A failure or delay by either party to exercise any right or remedy provided under this Agreement or by law shall not constitute a waiver of that or any other right or remedy, nor shall it prevent or restrict any further exercise of that or any other right or remedy. No single or partial exercise of any right or remedy provided under this Agreement or by law shall prevent or restrict the further exercise of that or any other right or remedy.
No variation of this Agreement shall be valid unless agreed in writing and signed by TrueLayer and the Customer.
Section 18: Severance
If any provision or part-provision of this Agreement is or becomes invalid, illegal or unenforceable, it shall be deemed modified to the minimum extent necessary to make it valid, legal and enforceable. If such modification is not possible, the relevant provision or part-provision shall be deemed deleted. Any modification to or deletion of a provision or part-provision under this clause shall not affect the validity and enforceability of the rest of this Agreement.

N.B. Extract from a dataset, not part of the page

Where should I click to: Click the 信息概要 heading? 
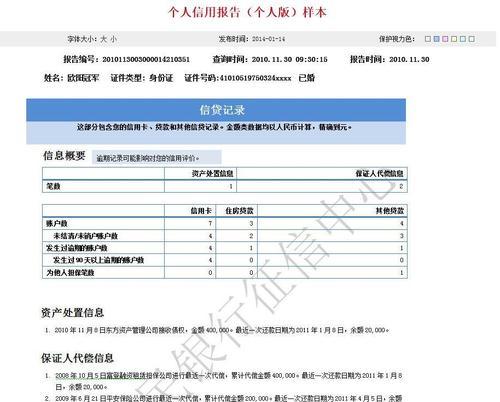click(x=64, y=156)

Section 19: Transfers of Rights and Obligations
The Customer may not assign, novate, dispose or otherwise transfer this Agreement or any rights or obligations under this Agreement to any third party or otherwise deal with this Agreement without the prior written consent of TrueLayer.

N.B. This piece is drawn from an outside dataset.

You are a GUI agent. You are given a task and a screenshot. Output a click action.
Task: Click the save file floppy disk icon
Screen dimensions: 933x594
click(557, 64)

Section 20: Entire Agreement
This Agreement constitutes the entire agreement and understanding between the parties in respect of the Licence and supersedes any previous agreement between the parties relating to such matter. Each of the parties represents and undertakes that in entering this Agreement it does not rely on, and shall have no remedy in respect of, any statement, representation, warranty or undertaking (whether negligently or innocently made) of any person (whether party to this Agreement or not) other than as expressly set out in this Agreement. Nothing in this Agreement shall operate to exclude or limit any liability for fraud or fraudulent misrepresentation.
Section 21: Third Party Rights
The parties to this agreement do not intend that any term of this agreement should be enforceable, by virtue of the Contracts (Rights of Third Parties) Act 1999, by any person who is not a party to this agreement.
Section 22: Costs and Expenses
Except as stated in this Agreement or otherwise agreed between the parties, each party shall pay its own costs and expenses in relation to the negotiation, preparation, execution and carrying into effect of this Agreement.
Section 23: Counterparts
This Agreement may be executed in any number of counterparts, and by the parties on separate counterparts, but shall not be effective until Customer and TrueLayer have executed at least one counterpart.
Each counterpart shall constitute an original of this Agreement, but all the counterparts shall together constitute but one and the same instrument.
Section 24: No Partnership
Nothing in this Agreement and no action taken by Customer or TrueLayer under this Agreement shall constitute a partnership, association, joint venture or other co-operative entity between Customer and TrueLayer.
Section 25: Governing Law and Jurisdiction
This Agreement and any dispute or claim arising out of or in connection with it or its subject matter or formation (including non-contractual disputes or claims) shall be governed by and construed in accordance with the laws of England and Wales.
Each party irrevocably agrees that the courts of England and Wales shall have exclusive jurisdiction to settle any dispute or claim arising out of or in connection with this Agreement or its subject matter or formation (including non-contractual disputes or claims).
Schedule 1: Fees
[Fee structure will be inserted when agreed with the Customer]
Schedule 2: Customer to End-User Awareness Wording
“We use a tool provided by TrueLayer Limited (www.truelayer.com) (“TrueLayer”) that allows you to send information on your payment accounts to us and other service providers.